Notes should be written in ink, legibly, each with careful reference to book, chapter and paragraph or page. You will never know which of your many entries you may by and by wish to appeal to, and it would be a pity in time of need, to have aid near, of which, owing to negligent writing, you could not avail yourself. Use for notes very ordinary blank books, or pads, of good paper, writing on only one side of a leaf, so that each leaf may be readily detached if necessary. Take notes, not many, but few, perfectly plain, and on easily detachable leaves.

We have been explaining that the reader must "take" notes: We now urge that he must "make" notes, by which is meant something additional and more important. The new point is this: that you should not be satisfied with thinking your author's thoughts after him, but should follow out all fertile suggestions made by him, into reflections of your own. Horace Bushnell used to say that he could never possibly read a book through. If it did not "find" him he threw it away on that account. If it did "find" him he was early beguiled by it into independent cogitations, which interested him more than the author's, so that he deserted the book on their account. These reactions of the readers's own mentality are the very best fruit of reading. Encourage them: give up to them: let them divert and master you. The book which drives you from itself by rousing you to amend, refute or amplify its teaching is precisely the book you need. It is life-giving food for your mind.

You here discover what was meant by the remark that we digest mental stores in conserving them and conserve them by digesting.

All thought-germs of your own, no less than the plants not your own that you culled from the other man's garden; the original matters no less than the memoranda, must be laid away, so many green flowers, for preservation in note-books. Use one and the same series of books for both sorts of products.

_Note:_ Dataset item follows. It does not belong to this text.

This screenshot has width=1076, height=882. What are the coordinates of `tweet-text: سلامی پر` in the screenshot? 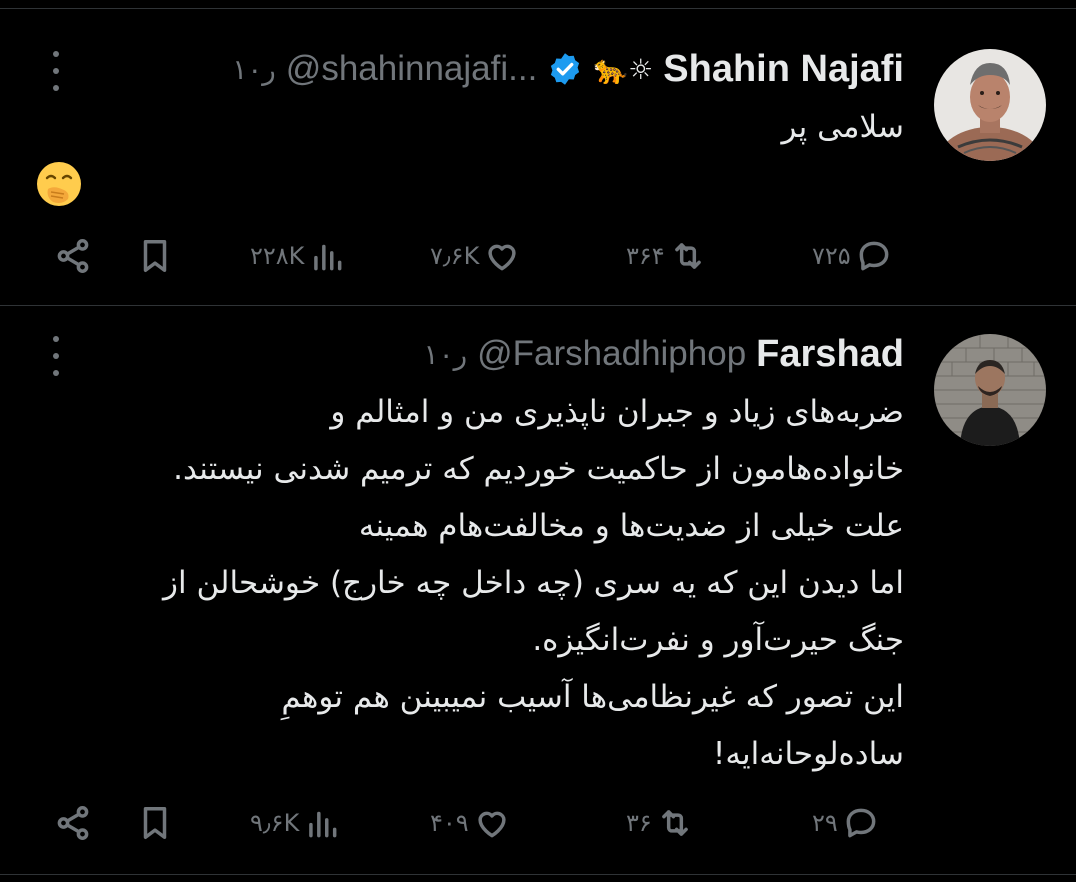 It's located at (842, 127).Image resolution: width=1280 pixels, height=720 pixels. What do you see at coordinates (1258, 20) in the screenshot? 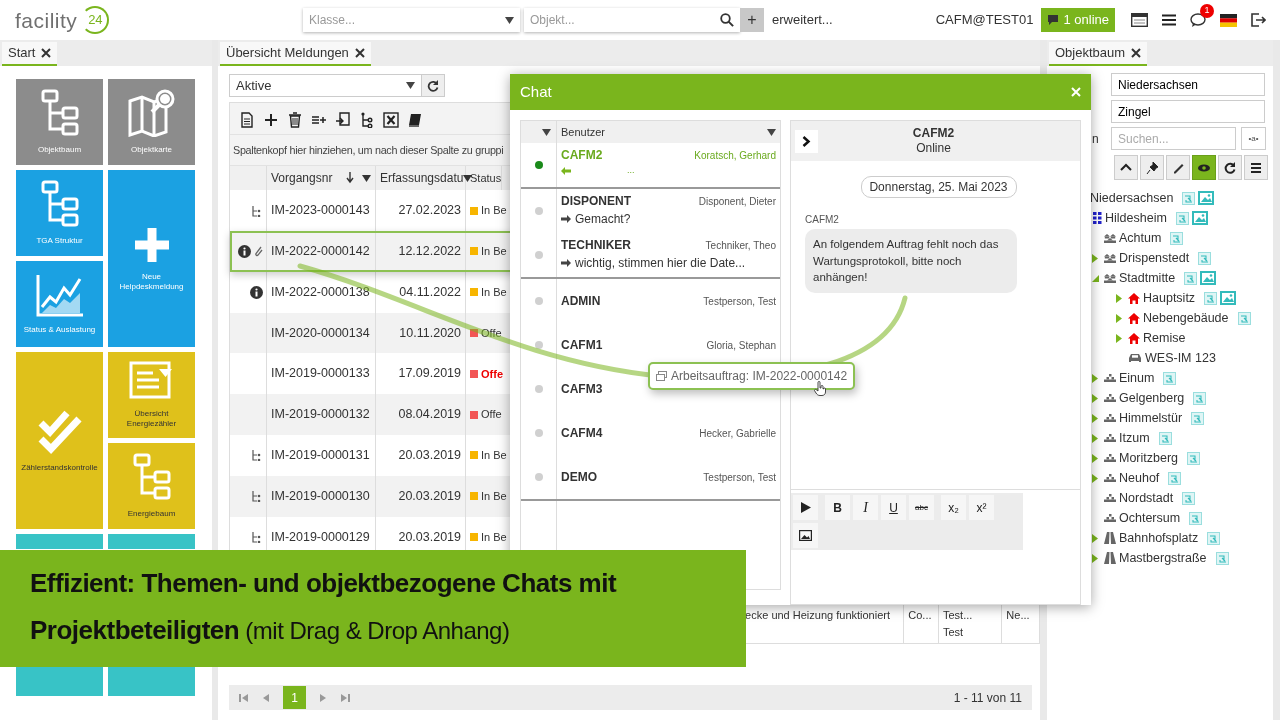
I see `logout-icon` at bounding box center [1258, 20]. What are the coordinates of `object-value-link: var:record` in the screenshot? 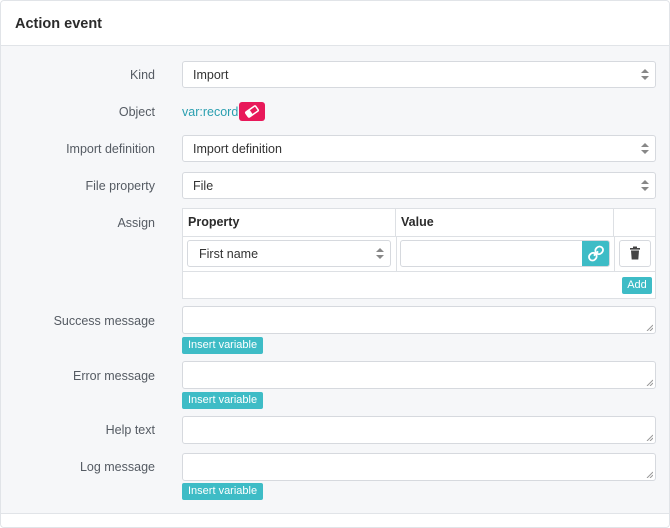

So far as you can manage it, whether with the notes you have taken or with the notes you have made, confine each note to one subject and to one page of the book, leaving the rest of the page blank. If a note covers most of the page, leave the next page blank. If, in your hurry, you have written too much on a page, or have mixed two subjects in one note, take early opportunity to separate item from item, placing each on a page by itself. In making these adjustments and transfers, use scissors, write as little as possible, and make no fuss or parade of nicety. The entire operation of writing and registering notes—we can not too much emphasize this—should be as simple, informal and rapid as possible, lest the labor of it and the time consumed by it should disgust you with the plan.

Some day, after your notes have become a little voluminous, it will interest you to glance them over. You will be surprised at their richness, and nearly every item will appeal to you with greater zest than when you placed it there. Each that was more or less original at first will now sweep your thought further on, while nearly every mere registry of some one else's idea will now compel your mind to bring up ideas out of its own depths. Before you are aware you will whip out your fountain pen and begin to make additions. Your thought treasures will swell as you count the precious metal they contain; and this result will recur each time you take account of stock. You will often need to insert new pages. Just pin them in or paste them slightly at the edge, making the mechanical exertion of the process from first to last as simple and little tiresome as can be.

Later, you will some time be called on for an essay or a paper on some topic of which you are known to be fond. Turning through your notes you will find most that you wish to say all ready to your hand, needing only that you detach the proper leaves, bring them together in order, slightly amplified, it may be, and write neat bridges between them. Spurts of fresh and original cogitation will almost inevitably accompany this recension process, and these, of course, will not be rejected.